A trust is a financial arrangement that allows a grantor (the creator of the trust) to transfer assets to a trustee (the manager of the trust) to hold for beneficiaries (the receivers of the assets). An irrevocable trust is, quite simply, a trust that cannot be changed or revoked once it is created. If you create an irrevocable living trust and you later decide you would like make changes, you are not able to do it. If you created an irrevocable testamentary trust, your family cannot change the terms after your death.
What exactly is an irrevocable living trust? Rather than a legacy created after death, a living grantor creates and funds the trust. These trusts can benefit children, spouses, charities - anyone designated by the grantor. While life insurance benefits are subject to hefty taxes, an Irrevocable Life Insurance Trust transfers ownership of insurance policies to the trustee. This can avoid those taxes.
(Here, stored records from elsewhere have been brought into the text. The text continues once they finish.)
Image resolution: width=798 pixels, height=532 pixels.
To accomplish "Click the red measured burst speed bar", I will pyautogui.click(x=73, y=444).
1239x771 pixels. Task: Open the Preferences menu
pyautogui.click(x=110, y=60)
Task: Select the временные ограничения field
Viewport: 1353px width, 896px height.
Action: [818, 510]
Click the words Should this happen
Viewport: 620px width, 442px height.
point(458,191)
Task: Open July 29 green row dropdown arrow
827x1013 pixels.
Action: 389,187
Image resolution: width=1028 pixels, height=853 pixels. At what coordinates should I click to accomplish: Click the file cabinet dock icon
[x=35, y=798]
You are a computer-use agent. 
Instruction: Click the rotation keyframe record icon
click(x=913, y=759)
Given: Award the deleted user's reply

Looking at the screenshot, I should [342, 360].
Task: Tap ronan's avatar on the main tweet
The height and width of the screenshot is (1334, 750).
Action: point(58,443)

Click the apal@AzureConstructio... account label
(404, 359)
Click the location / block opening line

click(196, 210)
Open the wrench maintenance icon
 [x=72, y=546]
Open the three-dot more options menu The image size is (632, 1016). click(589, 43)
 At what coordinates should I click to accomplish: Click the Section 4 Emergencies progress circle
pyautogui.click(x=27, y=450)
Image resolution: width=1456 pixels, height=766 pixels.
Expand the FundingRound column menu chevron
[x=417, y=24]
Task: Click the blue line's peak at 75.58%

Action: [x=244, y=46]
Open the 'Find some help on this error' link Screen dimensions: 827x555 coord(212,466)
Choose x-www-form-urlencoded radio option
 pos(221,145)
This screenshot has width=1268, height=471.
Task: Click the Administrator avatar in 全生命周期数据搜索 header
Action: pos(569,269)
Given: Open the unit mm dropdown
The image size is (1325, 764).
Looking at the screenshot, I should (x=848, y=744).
Other irrevocable living trusts include several charitable trusts. Charitable Lead Trusts provide set payments to a charity. The payments end after a designated number of years. Then any money left goes to beneficiaries. Charitable Remainder Trusts work in the opposite manner. A charity receives a payment for a designated time period. What is left is then distributed to beneficiaries.
The second type of irrevocable trust is a Testamentary Trust. This trust is created according to instructions in the grantor's will. It can, also, benefit anyone designated by the instructions left by the grantor. A Testamentary Trust is irrevocable since the grantor, who could change a trust, has died.